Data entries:
[Start of Attachment]

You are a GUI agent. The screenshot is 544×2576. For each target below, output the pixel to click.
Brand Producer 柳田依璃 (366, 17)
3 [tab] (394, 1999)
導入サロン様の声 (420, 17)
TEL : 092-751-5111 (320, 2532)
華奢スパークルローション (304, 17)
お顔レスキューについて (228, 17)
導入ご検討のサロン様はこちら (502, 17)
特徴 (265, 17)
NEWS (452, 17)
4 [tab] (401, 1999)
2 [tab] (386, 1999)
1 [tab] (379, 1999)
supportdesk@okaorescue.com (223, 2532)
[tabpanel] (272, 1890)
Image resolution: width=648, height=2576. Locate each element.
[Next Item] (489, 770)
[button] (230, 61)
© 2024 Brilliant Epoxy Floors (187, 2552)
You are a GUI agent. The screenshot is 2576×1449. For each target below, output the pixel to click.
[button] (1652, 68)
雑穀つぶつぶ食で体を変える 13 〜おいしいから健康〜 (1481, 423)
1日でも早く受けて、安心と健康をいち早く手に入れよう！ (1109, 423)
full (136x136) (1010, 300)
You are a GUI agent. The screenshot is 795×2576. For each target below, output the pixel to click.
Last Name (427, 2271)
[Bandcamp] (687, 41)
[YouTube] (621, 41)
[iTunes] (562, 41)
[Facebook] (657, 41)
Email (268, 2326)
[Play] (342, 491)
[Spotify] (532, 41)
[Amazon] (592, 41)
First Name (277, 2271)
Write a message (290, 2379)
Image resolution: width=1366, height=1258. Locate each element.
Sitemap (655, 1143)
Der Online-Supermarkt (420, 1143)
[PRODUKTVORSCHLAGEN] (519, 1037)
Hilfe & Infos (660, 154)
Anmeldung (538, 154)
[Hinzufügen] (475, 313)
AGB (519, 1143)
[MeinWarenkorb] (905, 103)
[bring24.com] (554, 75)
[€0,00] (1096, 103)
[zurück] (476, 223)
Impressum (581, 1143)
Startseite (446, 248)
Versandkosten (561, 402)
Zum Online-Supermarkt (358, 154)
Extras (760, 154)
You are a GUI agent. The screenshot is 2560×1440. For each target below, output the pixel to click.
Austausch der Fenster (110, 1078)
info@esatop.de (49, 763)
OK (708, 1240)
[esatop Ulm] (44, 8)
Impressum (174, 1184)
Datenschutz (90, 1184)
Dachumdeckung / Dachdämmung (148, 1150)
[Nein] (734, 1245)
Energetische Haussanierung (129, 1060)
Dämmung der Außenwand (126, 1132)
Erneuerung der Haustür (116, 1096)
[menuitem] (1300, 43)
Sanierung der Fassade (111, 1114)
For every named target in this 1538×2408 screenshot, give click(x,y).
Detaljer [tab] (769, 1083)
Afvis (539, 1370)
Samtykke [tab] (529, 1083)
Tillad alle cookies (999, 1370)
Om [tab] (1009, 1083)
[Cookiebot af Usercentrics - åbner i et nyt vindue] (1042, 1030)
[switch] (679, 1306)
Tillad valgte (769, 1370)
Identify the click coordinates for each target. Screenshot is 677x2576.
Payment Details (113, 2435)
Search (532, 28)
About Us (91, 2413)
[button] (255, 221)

[End of Attachment]

Task brief: Retype the records above exactly as they appear.

Reply:
You are a GUI agent. The screenshot is 544×2576. For each target below, output the pixel to click.
Brand Producer 柳田依璃 (366, 17)
3 [tab] (394, 1999)
導入サロン様の声 (420, 17)
TEL : 092-751-5111 (320, 2532)
華奢スパークルローション (304, 17)
お顔レスキューについて (228, 17)
導入ご検討のサロン様はこちら (502, 17)
特徴 (265, 17)
NEWS (452, 17)
4 [tab] (401, 1999)
2 [tab] (386, 1999)
1 [tab] (379, 1999)
supportdesk@okaorescue.com (223, 2532)
[tabpanel] (272, 1890)
Image resolution: width=648, height=2576. Locate each element.
[Next Item] (489, 770)
[button] (230, 61)
© 2024 Brilliant Epoxy Floors (187, 2552)
You are a GUI agent. The screenshot is 2576×1449. For each target below, output the pixel to click.
[button] (1652, 68)
雑穀つぶつぶ食で体を変える 13 〜おいしいから健康〜 (1481, 423)
1日でも早く受けて、安心と健康をいち早く手に入れよう！ (1109, 423)
full (136x136) (1010, 300)
You are a GUI agent. The screenshot is 795×2576. For each target below, output the pixel to click.
Last Name (427, 2271)
[Bandcamp] (687, 41)
[YouTube] (621, 41)
[iTunes] (562, 41)
[Facebook] (657, 41)
Email (268, 2326)
[Play] (342, 491)
[Spotify] (532, 41)
[Amazon] (592, 41)
First Name (277, 2271)
Write a message (290, 2379)
Image resolution: width=1366, height=1258. Locate each element.
Sitemap (655, 1143)
Der Online-Supermarkt (420, 1143)
[PRODUKTVORSCHLAGEN] (519, 1037)
Hilfe & Infos (660, 154)
Anmeldung (538, 154)
[Hinzufügen] (475, 313)
AGB (519, 1143)
[MeinWarenkorb] (905, 103)
[bring24.com] (554, 75)
[€0,00] (1096, 103)
[zurück] (476, 223)
Impressum (581, 1143)
Startseite (446, 248)
Versandkosten (561, 402)
Zum Online-Supermarkt (358, 154)
Extras (760, 154)
You are a GUI agent. The screenshot is 2560×1440. For each target below, output the pixel to click.
Austausch der Fenster (110, 1078)
info@esatop.de (49, 763)
OK (708, 1240)
[esatop Ulm] (44, 8)
Impressum (174, 1184)
Datenschutz (90, 1184)
Dachumdeckung / Dachdämmung (148, 1150)
[Nein] (734, 1245)
Energetische Haussanierung (129, 1060)
Dämmung der Außenwand (126, 1132)
Erneuerung der Haustür (116, 1096)
[menuitem] (1300, 43)
Sanierung der Fassade (111, 1114)
For every named target in this 1538×2408 screenshot, give click(x,y).
Detaljer [tab] (769, 1083)
Afvis (539, 1370)
Samtykke [tab] (529, 1083)
Tillad alle cookies (999, 1370)
Om [tab] (1009, 1083)
[Cookiebot af Usercentrics - åbner i et nyt vindue] (1042, 1030)
[switch] (679, 1306)
Tillad valgte (769, 1370)
Identify the click coordinates for each target. Screenshot is 677x2576.
Payment Details (113, 2435)
Search (532, 28)
About Us (91, 2413)
[button] (255, 221)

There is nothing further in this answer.